A Lattice-Based Key-Insulated and Privacy-Preserving Signature Scheme with Publicly Derived Public Key

摘要

As a widely used privacy-preserving technique for cryptocur-rencies, Stealth Address constitutes a key component of Ring Confidential Transaction (RingCT) protocol and it was adopted by Monero, one of the most popular privacy-centric cryptocurrencies. Recently, Liu et al. [EuroS&P 2019] pointed out a flaw in the current widely used stealth address algorithm that once a derived secret key is compromised, the damage will spread to the corresponding master secret key, and all the derived secret keys thereof. To address this issue, Liu et al. introduced Key-Insulated and Privacy-Preserving Signature Scheme with Publicly Derived Public Key (PDPKS scheme), which captures the functionality, security, and privacy requirements of stealth address in cryptocurrencies. They further proposed a paring-based PDPKS construction and thus provided a provably secure stealth address algorithm. However, while other privacy-preserving cryptographic tools for RingCT, such as ring signature, commitment, and range proof, have successfully found counterparts on lattices, the development of lattice-based stealth address scheme lags behind and hinders the development of quantum-resistant privacy-centric cryptocurrencies following the RingCT approach.

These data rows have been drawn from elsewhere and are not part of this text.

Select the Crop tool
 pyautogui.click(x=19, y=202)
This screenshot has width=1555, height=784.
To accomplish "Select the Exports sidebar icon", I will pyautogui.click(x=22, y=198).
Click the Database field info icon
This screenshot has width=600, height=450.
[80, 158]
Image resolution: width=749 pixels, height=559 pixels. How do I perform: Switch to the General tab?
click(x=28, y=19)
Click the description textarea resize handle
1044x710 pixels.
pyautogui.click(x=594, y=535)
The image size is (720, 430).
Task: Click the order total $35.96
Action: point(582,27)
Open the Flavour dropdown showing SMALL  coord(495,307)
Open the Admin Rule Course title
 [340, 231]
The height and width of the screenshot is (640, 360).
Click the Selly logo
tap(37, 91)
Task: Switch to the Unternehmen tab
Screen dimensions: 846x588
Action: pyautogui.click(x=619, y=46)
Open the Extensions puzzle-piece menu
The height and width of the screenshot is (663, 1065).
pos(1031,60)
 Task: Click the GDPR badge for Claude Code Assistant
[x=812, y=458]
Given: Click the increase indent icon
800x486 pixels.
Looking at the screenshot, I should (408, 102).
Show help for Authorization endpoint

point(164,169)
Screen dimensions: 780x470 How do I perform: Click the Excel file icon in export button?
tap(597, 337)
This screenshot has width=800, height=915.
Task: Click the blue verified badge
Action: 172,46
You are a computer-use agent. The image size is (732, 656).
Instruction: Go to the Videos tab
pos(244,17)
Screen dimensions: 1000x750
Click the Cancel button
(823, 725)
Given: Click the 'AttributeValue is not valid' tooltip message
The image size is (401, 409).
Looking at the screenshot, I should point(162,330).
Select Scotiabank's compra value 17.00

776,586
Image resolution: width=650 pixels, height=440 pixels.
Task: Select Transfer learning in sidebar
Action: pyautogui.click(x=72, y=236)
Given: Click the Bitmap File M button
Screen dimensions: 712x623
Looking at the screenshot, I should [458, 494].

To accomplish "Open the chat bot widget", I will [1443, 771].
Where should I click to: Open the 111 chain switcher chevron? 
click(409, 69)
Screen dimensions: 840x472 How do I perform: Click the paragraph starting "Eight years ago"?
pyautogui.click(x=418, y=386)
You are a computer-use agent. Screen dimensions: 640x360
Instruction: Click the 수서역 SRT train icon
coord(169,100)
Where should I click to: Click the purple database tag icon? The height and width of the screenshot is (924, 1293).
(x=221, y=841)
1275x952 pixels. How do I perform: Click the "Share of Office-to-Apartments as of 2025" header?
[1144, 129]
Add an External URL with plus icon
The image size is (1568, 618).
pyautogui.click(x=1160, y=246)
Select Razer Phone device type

In this paper, we propose the first lattice-based PDPKS scheme and prove its security in the random oracle model. The scheme provides (potentially) quantum security not only for the stealth address algorithm but also for the deterministic wallet. Prior to this, the existing deterministic wallet algorithms, which have been widely adopted by most Bitcoin-like cryptocurrencies due to its easy backup/recovery and trustless audits, are not quantum resistant.